The unease is not due to any despotic rule, but results from the political climate. I refer to ethno-political and demographic cleavages, the competition for political space and power, which foster a body of intolerance. “Those inside, wish to feel that they are always right; and those outside, wish to damnify those in power.”
Since the 2002 jailbreak, the Buxton insurgency and resultant blood-spilling, the disappearance from the army of a cache of deadly AK-47s, the role of journalists has undergone dramatic change. Many hold back what they know, or what they could under normal circumstances report from fear of recrimination and harm. They tell, to use a now discredited refrain, “half a tale”; or they just “talk half, and lef half”.
I repeat the context of this fear: Guyana has seen an armed insurgency which, though limited, was dangerous. The root was probably exterminated, but it showed how crime was used as a weapon of political struggle. Drugs lords exploited the distrust that existed between the state and its armed apparatus, and occupied the space between the government and the political opposition.
If I had used the phrase “heavy doses of fear” it would have been justified when members of the security forces became contaminated, and joined the criminal frenzy. I am reminded of an old adage that goes like this: ‘When the fence we erect around our garden begins to eat the crop, we have no protection.’
The syndrome of fear is not created by the government. In many ways, the state is a victim of this fear. Police stations, even the force’s headquarters, have been cordoned off and barricaded. Even the Office of the President, considered sacrosanct or out-of-bounds, was attacked and invaded.
The fear has a paralysing effect on homeowners and businesses as well. The attack on Nathoo’s Bar was always a reminder that killers were on the prowl. Many a night, the city became deserted like a ghost town.
But the government cannot be totally absolved from blame. Episodes of intolerance and knee-jerk reaction resulted in unease among media workers when, for example state advertisements were withheld from Stabroek News, and CNS 6 TV was shut down for a second time (the first during the 2005 flood was wholly justifiable). I talked to many reporters and cameramen whose livelihood was threatened. They would never be the same again, and as the saying goes – once bitten twice shy. The mask of this self-censorship is fear.
As a journalist in the Burnham era, maybe I did not admit to fear. I saw myself as a soldier fighting a righteous cause. Many of us in the profession battled for press freedom, and suffered for it. In the end, we triumphed. October 5, 1992 became the “Dawn of a New Era.” Momentarily, fear gave way to hope. Cheddi Jagan gave us hope that power would not be abused.
I have come to respect Sharief for his courage, which was why we became close friends. A day or so after Walter Rodney was assassinated, I met Sharief at El Globo on Regent Street. He was wearing a red headband. We sank our sorrows with several shots of the devil’s brew, and determined to walk towards Burnham’s Residence, which is now Castellani House. We stood on Vlissengen Road and, in chorus, shouted several times as loudly as we could: “Burnham –Murderer!”
We saw two dark cars dart from Burnham’s yard, and Sharief and I ran towards Hadfield Street.
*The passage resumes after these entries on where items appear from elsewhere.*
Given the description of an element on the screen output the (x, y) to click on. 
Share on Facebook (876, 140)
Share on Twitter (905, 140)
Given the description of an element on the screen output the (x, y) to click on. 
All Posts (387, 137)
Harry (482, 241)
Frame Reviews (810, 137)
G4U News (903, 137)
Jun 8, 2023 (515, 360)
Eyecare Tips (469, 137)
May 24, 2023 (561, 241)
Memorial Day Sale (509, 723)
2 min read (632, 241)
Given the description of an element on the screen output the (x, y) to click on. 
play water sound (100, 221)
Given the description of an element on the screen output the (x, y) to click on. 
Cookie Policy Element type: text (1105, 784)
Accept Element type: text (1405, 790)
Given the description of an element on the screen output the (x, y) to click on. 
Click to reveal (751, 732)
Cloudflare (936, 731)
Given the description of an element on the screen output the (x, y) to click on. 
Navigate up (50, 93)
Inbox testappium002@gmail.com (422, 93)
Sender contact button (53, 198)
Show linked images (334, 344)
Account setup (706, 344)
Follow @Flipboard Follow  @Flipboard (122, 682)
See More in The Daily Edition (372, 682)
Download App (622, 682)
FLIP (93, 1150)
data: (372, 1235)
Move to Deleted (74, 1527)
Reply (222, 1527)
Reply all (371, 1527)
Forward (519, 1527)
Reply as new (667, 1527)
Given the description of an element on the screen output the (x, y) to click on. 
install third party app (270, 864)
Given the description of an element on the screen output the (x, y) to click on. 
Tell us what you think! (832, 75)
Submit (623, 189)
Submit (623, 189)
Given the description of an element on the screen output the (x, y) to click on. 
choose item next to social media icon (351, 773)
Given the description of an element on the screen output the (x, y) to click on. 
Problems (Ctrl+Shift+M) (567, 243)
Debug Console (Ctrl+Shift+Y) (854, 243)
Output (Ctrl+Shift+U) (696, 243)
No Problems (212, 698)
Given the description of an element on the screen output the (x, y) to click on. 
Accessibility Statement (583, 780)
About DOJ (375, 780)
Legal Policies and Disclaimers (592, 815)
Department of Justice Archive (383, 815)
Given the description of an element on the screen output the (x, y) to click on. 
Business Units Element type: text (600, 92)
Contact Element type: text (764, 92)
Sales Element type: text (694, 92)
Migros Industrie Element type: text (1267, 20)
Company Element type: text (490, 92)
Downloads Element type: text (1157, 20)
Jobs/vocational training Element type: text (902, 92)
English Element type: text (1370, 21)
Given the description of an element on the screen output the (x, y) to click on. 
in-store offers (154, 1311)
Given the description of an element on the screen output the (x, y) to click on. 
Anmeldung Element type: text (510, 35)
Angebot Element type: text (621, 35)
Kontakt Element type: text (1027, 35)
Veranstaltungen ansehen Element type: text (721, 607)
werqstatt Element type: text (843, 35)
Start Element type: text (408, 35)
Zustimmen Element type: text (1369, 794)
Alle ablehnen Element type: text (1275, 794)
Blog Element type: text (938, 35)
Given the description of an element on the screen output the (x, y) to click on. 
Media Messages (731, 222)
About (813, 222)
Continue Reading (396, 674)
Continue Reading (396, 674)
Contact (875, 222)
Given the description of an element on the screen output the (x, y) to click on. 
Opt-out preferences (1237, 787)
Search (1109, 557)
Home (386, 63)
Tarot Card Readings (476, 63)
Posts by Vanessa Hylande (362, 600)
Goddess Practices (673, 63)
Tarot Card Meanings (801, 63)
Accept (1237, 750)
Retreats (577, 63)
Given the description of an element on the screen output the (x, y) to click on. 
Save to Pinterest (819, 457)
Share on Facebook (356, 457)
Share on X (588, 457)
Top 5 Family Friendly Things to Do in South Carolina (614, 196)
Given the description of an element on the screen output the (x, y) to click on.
It was beyond midnight, and dark. Though I ended up in a stinking, muddy, concrete drain I picked up a brick and was about to hurl it at the windscreen of one of the oncoming cars. I had seen in films that bricks could stop tanks, or so I later told my friends. Sharief interrupted my attempted bravado, pushed me to the side of a building as the car sped past us. We survived.
In spite of the fear, we stood up and spoke out. We must do no less today. October 5 must command us to take the higher ground and ride on a new wave of our democracy for greater tolerance and better governance.